Questions fréquentes

Qu'est-ce qu'une résiliation judiciaire du bail ?
C'est une décision du tribunal qui met fin au contrat de location avant son terme, en raison d'un manquement grave du locataire à ses obligations, comme les troubles de voisinage.
Quels types de nuisances peuvent justifier une expulsion ?
Des nuisances sonores répétées, comme des aboiements de chien ou des fêtes nocturnes, excédant les inconvénients normaux du voisinage et perturbant gravement la tranquillité des voisins.
Comment prouver les troubles de voisinage ?
Par des témoignages de voisins, des constats d'huissier, des plaintes pénales ou des condamnations antérieures. Dans cette affaire, plusieurs témoignages et un constat d'huissier ont été produits.
Quelles sont les conséquences de la résiliation du bail ?
Le locataire doit quitter les lieux et payer une indemnité d'occupation jusqu'à son départ. En cas de refus, l'expulsion peut être ordonnée avec le concours de la force publique.

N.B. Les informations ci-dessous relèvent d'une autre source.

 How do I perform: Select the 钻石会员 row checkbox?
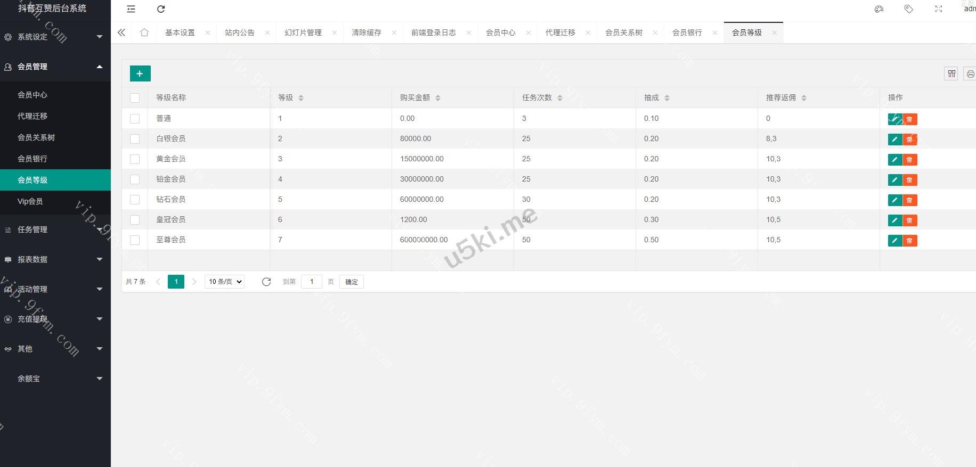click(x=135, y=200)
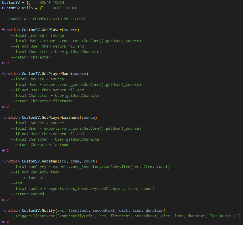Click the CustomSV.utils assignment line
This screenshot has width=243, height=225.
[40, 8]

Puis-je contester une décision de résiliation de bail ?
Oui, en faisant appel. Dans cette affaire, le locataire a fait appel, mais la cour d'appel a confirmé la résiliation.
Le bailleur doit-il prouver la gravité des troubles ?
Oui, il doit démontrer que les troubles sont suffisamment graves et répétés pour justifier la résiliation. Ici, la cour a estimé que les nuisances dépassaient les inconvénients normaux du voisinage.